Le conte classique « Blanche-Neige » de Disney, transformé en film en prise de vues réelles, a essuyé de vives critiques. Les polémiques, nombreuses depuis son annonce, ont culminé avec sa sortie. L’interprétation du rôle-titre et une modernisation jugée maladroite du scénario avaient déjà alimenté les débats. Cependant, ce sont les représentations numériques des sept nains qui ont valu au film deux distinctions peu enviables. Décrits comme une tentative ratée et inquiétante, ces personnages générés par ordinateur ont été sacrés pire second rôle masculin et pire duo à l’écran, suscitant des questions sur l’usage dispendieux et peu convaincant de certaines technologies.
Mais le titre suprême de « pire film de l’année » est revenu à un autre géant du divertissement. La plateforme Amazon a vu son adaptation de « La Guerre des mondes » couronnée de cette récompense parodique. Cette version, qui transpose l’invasion extraterrestre à l’ère des visioconférences, a été raillée pour son exécution. Le film, perçu comme une comédie involontaire, a également été pointé du doigt pour son placement de produit jugé grossier, notamment dans un climax mettant en scène ses propres services de livraison. Malgré—ou à cause de—ses défauts, le long-métrage a connu un certain succès d’audience, alimenté par une curiosité malsaine pour son insigne médiocrité.

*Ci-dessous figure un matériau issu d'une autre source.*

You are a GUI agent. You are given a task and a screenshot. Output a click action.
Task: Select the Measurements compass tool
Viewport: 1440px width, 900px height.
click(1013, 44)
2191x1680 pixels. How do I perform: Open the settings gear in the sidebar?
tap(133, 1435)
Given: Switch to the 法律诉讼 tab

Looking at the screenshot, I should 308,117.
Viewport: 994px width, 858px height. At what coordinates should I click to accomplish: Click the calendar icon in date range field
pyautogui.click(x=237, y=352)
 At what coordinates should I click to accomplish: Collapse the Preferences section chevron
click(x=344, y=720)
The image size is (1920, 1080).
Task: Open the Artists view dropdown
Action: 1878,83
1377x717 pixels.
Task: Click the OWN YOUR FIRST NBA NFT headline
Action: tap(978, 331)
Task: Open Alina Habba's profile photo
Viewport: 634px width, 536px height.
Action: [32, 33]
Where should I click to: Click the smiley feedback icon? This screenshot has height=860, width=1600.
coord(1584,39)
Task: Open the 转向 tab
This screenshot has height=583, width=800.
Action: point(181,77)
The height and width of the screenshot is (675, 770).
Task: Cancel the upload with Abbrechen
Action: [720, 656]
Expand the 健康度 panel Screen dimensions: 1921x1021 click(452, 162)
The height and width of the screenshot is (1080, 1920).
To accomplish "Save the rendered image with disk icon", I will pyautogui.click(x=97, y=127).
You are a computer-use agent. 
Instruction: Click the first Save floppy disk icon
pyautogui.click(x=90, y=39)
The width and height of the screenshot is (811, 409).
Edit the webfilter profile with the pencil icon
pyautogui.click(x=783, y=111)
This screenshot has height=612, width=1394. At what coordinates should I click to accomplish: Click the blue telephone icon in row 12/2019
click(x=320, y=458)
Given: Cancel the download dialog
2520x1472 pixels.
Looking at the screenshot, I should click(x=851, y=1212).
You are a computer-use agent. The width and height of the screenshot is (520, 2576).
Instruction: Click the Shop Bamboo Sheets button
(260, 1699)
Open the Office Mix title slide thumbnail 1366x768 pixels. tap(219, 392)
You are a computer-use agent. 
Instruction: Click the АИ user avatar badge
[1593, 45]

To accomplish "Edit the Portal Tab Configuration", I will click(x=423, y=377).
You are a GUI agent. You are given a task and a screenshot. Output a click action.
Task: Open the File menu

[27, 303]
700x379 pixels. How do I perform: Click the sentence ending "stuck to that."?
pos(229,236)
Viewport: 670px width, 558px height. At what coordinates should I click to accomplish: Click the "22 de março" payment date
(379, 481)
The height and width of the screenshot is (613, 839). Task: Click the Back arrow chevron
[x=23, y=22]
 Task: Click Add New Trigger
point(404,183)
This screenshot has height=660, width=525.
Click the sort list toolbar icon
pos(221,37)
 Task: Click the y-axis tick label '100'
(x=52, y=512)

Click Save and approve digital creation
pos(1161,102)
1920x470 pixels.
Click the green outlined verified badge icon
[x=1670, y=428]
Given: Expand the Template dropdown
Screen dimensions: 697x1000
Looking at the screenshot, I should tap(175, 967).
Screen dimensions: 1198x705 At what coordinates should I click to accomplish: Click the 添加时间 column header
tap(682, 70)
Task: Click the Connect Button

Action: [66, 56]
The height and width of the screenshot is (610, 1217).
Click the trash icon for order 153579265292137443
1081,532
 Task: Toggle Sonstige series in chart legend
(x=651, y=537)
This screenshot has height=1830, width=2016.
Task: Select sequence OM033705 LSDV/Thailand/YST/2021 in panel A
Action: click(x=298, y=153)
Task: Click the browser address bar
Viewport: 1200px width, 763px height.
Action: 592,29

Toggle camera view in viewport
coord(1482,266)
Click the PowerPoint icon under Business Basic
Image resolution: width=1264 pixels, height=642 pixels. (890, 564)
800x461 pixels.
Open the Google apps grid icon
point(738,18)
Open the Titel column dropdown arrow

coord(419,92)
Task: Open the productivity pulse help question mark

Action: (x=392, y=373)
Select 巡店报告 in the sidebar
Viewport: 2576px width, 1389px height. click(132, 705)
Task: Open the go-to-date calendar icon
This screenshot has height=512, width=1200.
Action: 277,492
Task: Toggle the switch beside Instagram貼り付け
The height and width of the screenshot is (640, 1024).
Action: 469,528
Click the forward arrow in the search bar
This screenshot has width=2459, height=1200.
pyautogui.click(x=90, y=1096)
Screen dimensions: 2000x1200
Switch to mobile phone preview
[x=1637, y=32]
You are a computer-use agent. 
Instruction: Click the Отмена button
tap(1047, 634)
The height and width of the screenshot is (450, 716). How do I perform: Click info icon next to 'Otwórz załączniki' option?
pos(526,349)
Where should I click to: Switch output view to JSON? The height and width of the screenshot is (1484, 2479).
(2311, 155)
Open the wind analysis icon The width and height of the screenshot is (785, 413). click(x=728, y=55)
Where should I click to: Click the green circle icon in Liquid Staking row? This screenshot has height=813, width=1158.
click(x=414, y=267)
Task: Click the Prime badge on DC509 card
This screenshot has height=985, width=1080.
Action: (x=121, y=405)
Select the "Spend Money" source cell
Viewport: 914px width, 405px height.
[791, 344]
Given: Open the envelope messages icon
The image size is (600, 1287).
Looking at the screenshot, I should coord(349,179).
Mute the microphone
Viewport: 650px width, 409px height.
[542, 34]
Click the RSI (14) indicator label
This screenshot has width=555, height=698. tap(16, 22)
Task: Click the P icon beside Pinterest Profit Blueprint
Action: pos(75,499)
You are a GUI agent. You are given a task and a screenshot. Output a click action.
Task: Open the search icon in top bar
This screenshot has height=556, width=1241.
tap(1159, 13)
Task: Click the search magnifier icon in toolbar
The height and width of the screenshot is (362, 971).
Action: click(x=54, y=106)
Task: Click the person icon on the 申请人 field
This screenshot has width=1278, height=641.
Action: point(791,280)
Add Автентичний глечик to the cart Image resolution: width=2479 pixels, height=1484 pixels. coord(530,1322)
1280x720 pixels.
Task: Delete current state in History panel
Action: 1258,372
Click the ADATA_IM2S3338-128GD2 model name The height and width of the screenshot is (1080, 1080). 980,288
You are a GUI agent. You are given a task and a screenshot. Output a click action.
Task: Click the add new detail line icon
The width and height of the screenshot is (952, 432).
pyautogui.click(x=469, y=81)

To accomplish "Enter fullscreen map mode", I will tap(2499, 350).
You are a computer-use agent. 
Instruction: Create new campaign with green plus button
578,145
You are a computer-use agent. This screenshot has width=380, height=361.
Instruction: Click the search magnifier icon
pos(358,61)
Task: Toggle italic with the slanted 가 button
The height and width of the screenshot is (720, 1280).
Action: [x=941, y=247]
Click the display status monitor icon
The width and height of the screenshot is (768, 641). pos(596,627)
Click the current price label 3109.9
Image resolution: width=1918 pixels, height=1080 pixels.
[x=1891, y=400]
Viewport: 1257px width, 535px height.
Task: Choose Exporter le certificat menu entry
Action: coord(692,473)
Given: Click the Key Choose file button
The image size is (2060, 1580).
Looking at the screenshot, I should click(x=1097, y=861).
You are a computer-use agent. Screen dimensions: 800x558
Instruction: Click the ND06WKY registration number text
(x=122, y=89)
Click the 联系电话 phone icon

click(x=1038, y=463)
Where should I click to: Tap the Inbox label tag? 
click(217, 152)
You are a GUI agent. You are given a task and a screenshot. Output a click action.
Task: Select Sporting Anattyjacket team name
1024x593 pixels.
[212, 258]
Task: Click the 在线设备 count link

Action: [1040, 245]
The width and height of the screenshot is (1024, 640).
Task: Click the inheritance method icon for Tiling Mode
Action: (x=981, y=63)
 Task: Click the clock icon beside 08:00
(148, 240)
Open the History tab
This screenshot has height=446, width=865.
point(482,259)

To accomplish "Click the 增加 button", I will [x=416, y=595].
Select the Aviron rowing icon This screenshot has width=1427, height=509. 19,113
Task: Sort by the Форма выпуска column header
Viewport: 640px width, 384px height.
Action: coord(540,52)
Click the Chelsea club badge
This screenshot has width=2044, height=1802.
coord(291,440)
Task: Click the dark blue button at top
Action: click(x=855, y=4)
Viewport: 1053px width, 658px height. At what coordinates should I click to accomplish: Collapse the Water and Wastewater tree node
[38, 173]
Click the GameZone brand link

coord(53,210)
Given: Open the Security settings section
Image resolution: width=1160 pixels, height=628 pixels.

Parmi les autres « lauréats », on note la distinction de pire acteur pour Ice Cube, star de cette malheureuse « Guerre des mondes ». Les Razzies, créés en 1981 comme un antidote à l’autocélébration hollywoodienne, continuent ainsi de distribuer leurs prix à la veille des Oscars, offrant un contrepoint humoristique et sans concession à la grande nuit du cinéma.